Crowcroft has taken the time to pre-draw canvases, transforming a group painting session into something as relaxing as coloring – but with more novelty.
“By the end, we’re having conversations not only about recovery but about being human,” Crowcroft said. “It’s about bringing art to people who have been where I’ve been and showing them that there’s a glimmer of hope. We are able to connect over there being more to life. It’s about showing up for them. Every time, we have meaningful connection and conversation. And we might have made a few paintings here and there.” The fabric artist behind the annual Sock Monkey Saturday day at Mayo Street Arts in Portland each February has brought stitching projects, including sock monkey materials, to the women at McAuley Residence.

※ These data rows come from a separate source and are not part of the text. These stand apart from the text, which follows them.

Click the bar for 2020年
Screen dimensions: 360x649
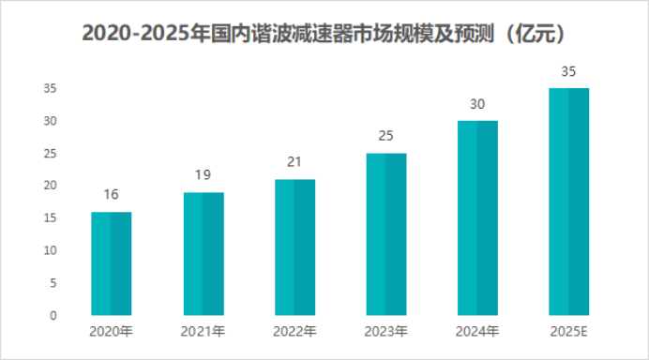click(x=111, y=263)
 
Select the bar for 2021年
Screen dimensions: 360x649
click(x=203, y=253)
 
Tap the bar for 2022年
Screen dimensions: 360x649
click(x=294, y=247)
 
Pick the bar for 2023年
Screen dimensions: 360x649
click(x=385, y=233)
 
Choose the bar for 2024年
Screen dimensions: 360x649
click(x=477, y=218)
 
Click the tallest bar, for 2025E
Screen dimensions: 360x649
click(x=568, y=202)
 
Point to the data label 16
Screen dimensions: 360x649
click(x=111, y=194)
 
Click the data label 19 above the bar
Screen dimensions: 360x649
click(x=203, y=174)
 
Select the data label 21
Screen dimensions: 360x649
click(x=294, y=161)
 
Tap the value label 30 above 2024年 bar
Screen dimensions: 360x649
click(x=477, y=103)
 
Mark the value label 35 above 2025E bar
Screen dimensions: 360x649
click(x=568, y=71)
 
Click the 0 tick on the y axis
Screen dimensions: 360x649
click(x=53, y=316)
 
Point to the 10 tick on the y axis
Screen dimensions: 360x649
click(x=50, y=250)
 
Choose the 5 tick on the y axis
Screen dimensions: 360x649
click(x=53, y=283)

“Being able to stitch, even if they’re only sewing on a pocket, has given some of the women a real sense of accomplishment,” Muth said. “One woman held up a sock monkey and said, ‘This is the first thing I’ve made in my life!’”
There’s no plan, no pattern. Just the invitation to make something for their children with their hands.
“Everybody’s stitching develops its own personality. With a sock monkey, because it has a face, that’s even more evident,” Muth said. “There wasn’t any intention to make a sock monkey that’s a likeness of anyone, but they tend to see and recognize something of themselves as a child.”
Muth asks participants to take a break from talking about the struggles involved with recovery – strained relationships, court dates and overdue bills. That request is often met with a few moments of silence … and then the women open up in more positive ways.
“When I was new in recovery, mI didn’t know how to have a conversation like that,” Muth said. “For me, it was very emotional watching the women evolve as they feel better about themselves. The sewing has brought up so many positive remarks from them. One woman made a sweetly dressed sock monkey, then proclaimed, ‘Look how good I look!’”
Artist M.L. Norton of Kennebunk also volunteers at McAuley Residence, teaching not only watercolor painting but also how to see the world as an artist.
“When you start seeing, when you start squinting, you see darks and lights and values, and it’s beautiful,” Norton said. “We are totally surrounded by beauty if we stop and look. That’s the first step to creating art. We move so fast that we don’t get to see dappled light or the cobalt blue of the sky, and it’s there, it’s free and it’s for us.”
Norton’s students at McAuley Residence say that painting makes them feel better about themselves.
“Use of creativity is a way to get something out that has always wanted to get out and to blossom,” Norton said. “Most people have it. It may not be watercolors. It may be poetry or dance or music. It might be anything that is in you that needs expression. But the light and the joy that come from creation is monumental, especially for people who are working on themselves for a better life.”